══ Recorded information ══

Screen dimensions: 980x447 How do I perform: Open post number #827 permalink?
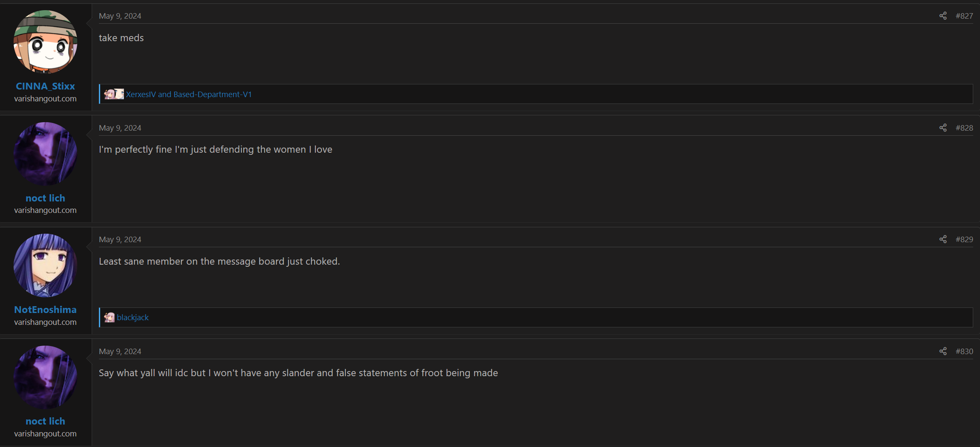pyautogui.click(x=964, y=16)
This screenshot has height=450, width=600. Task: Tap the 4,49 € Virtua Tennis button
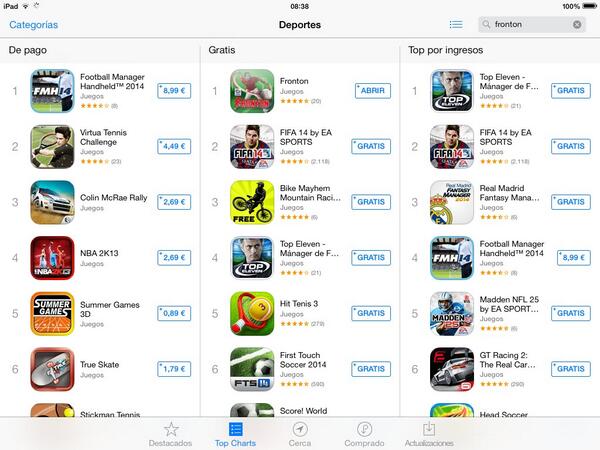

═══
══ Recorded information ══

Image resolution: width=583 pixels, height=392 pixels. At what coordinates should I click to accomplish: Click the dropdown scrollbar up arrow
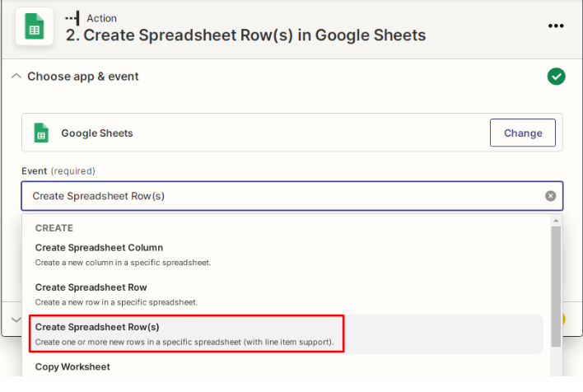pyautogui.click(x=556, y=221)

═══
══ Recorded information ══

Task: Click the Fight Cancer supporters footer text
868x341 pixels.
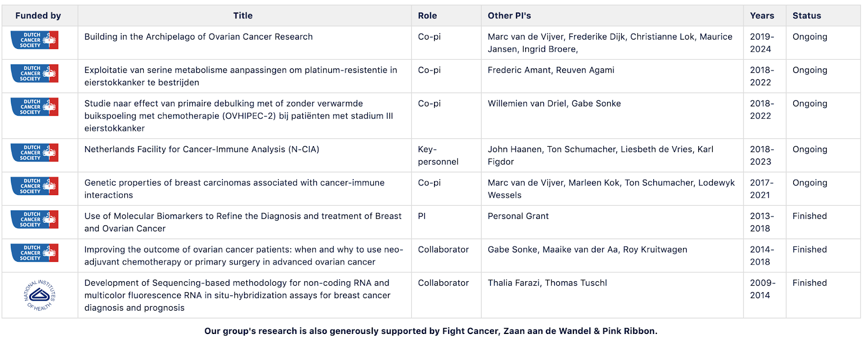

═══

• [Try it]:
Every line of the entries above that includes "Task" should be copied.

• [Answer below]:
This screenshot has height=450, width=600. Task: Tap the 4,49 € Virtua Tennis button
Task: Click the Fight Cancer supporters footer text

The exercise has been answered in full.